Les déficits jumeaux dont souffrent la France et les Etats-Unis

par
1 287 vues
déficits jumeaux la France et les Etats-Unis

La France et les Etats-Unis connaissent des déficits budgétaires et commerciaux. Ceux-ci s’entretiennent les uns les autres. Pour y remédier, il faut s’attaquer aux dépenses publiques.

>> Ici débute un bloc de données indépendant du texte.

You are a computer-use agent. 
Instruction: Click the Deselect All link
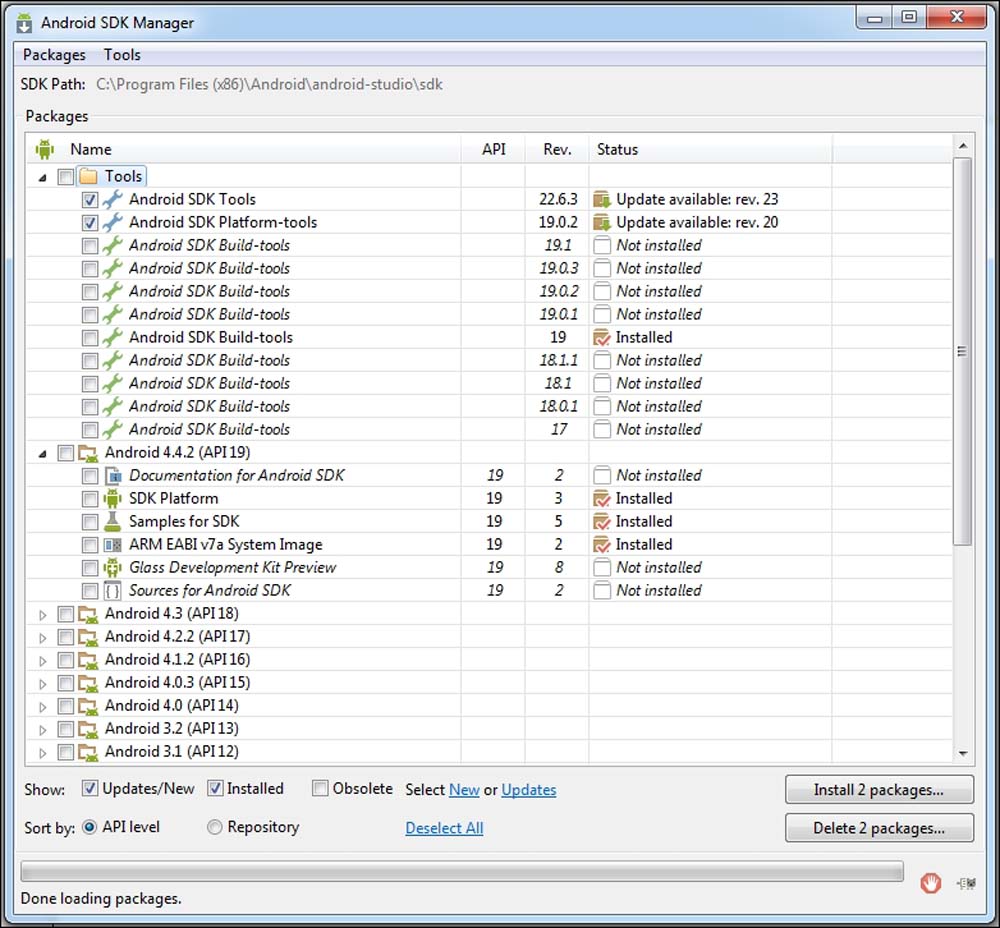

Le budget des Etats Unis que Donald Trump a fait adopter le 20 mai  à une voix de majorité par la Chambre des représentants, accroîtrait le déficit public de près de 3.000 milliards en dix ans, essentiellement du fait de la prolongation des baisses d’impôts votées en 2017 accompagnée de quelques mesures nouvelles : aide à l’achat de voitures américaines, défiscalisation des pourboires, dotation de 1.000 dollars par enfant… Le déficit représenterait 6 à 7% du PIB par an.  Ainsi, la dette publique américaine estimée à 120 % du PIB par le FMI en 2024 continuerait de croître d’environ 3 points de PIB par an. Selon le FMI, la charge des intérêts atteindra au moins 4,5 % du PIB.

Des déficits budgétaires abyssaux

Au demeurant, la France fait presque jeu égal avec les Etats-Unis. En 2024, elle a le pire déficit public de la zone euro, soit 5,8% du PIB contre 3,1% en moyenne dans les pays de l’Union monétaire européenne. Sa dette de 113% du PIB fin 2024, troisième plus haut niveau de la zone euro, va continuer à croître, sans doute d’environ 3 point en 2025. Selon Eric Dor, les remboursements d’intérêts de la dette publique – 73,8 milliards d’euros en 2025 – devraient représenter 5,6 % des recettes fiscales en France, contre 2 % aux Pays-Bas ou 2,7 % en Allemagne.  La situation continue de se dégrader comme en a prévenu la Cour des comptes évoquant les déficits de la Sécu qui montent comme le lait sur le feu.

Depuis 2000, les dettes publiques des deux pays s’envolent, passant pour les Etats-Unis de 52,4% en 2001 à 85% en 2010 et 123,5% en 2020 et pour la France de 59% en 2001 à 81,6% en 2010 et 122% en 2020.

Des déficits incestueux

La balance des paiements courants des Etats-Unis (qui enregistre les échanges avec le reste du monde) est dans le rouge depuis 1980. Elle représentait un solde négatif de 2,8% du PIB en 2020, de 3,7% en 2021, de 3,9% en 2022 et de 3,3% en 2023. Les Etats-Unis résistent tant que leur monnaie sert de monnaie internationale, mais ses politiques erratiques vont peut-être lui faire perdre cet atout. En France, sous réserve d’un léger solde positif en 2019 (+ 0,6%) et en 2021 (+ 0,2%), la balance des paiements est négative depuis 20 ans : -2% du PIB en 2020, -1,2% en 2022, -1% en 2023.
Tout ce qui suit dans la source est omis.